Now, if ever, she thought suddenly, was the time to tell her parents the truth about Rian, to confess everything and beg: for their help and understanding. She glanced across at her father, frowning darkly over something he had just read, and her mother's untroubled countenance as she adjusted heat levels and peered under the lids of saucepans, and her courage failed her. While there was still a chance that she could prevent them from knowing, then she would keep silent.

She cleared her throat. 'I—I had to take some work round to one of my pupils.'

'Yes.' Janna saw a slight shadow cross her mother's face. To the little Fleur child. Beth told me.'

'Beth was here?' Janna stared in amazement. 'Surely not just to tell you that?'

'Oh, no,' Mrs Prentiss denied vehemently. 'Poor Deirdre is laid up with bronchitis so she can't go to tomorrow night's meeting. Beth came round with the minutes book for her. She just—mentioned in passing where you were.'

'How good of her,' Janna said rather drily. Beth was a colleague, but they had never been close. There was a strain of malice in the older girl that had always caused Janna to hold her at arms' length. She had often felt that Beth was aware of this and resented it.

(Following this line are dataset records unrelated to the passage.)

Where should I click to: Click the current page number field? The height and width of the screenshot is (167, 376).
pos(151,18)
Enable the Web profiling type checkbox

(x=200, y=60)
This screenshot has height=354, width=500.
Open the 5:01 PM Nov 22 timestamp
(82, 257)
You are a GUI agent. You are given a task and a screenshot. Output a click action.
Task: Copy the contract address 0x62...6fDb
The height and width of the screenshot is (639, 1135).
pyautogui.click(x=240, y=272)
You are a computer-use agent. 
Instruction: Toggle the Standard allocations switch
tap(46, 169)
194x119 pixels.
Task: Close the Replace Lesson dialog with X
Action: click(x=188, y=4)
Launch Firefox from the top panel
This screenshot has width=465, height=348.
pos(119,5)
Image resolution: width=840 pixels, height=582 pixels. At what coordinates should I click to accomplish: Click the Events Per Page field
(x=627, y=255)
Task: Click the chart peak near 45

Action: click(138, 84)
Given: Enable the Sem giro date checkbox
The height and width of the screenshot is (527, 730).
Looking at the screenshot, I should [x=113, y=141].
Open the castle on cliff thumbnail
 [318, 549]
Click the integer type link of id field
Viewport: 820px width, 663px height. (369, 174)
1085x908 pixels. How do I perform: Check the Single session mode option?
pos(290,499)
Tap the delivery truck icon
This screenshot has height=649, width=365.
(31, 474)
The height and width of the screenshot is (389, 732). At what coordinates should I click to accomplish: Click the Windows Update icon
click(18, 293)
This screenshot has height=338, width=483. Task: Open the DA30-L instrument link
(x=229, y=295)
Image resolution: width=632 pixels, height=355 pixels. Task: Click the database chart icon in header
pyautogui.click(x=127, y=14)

Mr Prentiss folded his paper and laid it down. 'So you've been up to Carrisbeck? Did Rian show you the plans for his stable conversion?'

'No.' Please, dear God, let her not blush. Her mother was watching her closely. 'He—he did mention it, of course.'

Mrs Prentiss sniffed. 'Well, Rian was always a law unto himself, even as a boy, but I cannot understand why he's bought a lovely house like, that if all he means to live in is an old stable.'

'It all depends, of course,' said her husband, 'exactly what plans he has for the house.' He sat back with a faint grin while his womenfolk regarded him.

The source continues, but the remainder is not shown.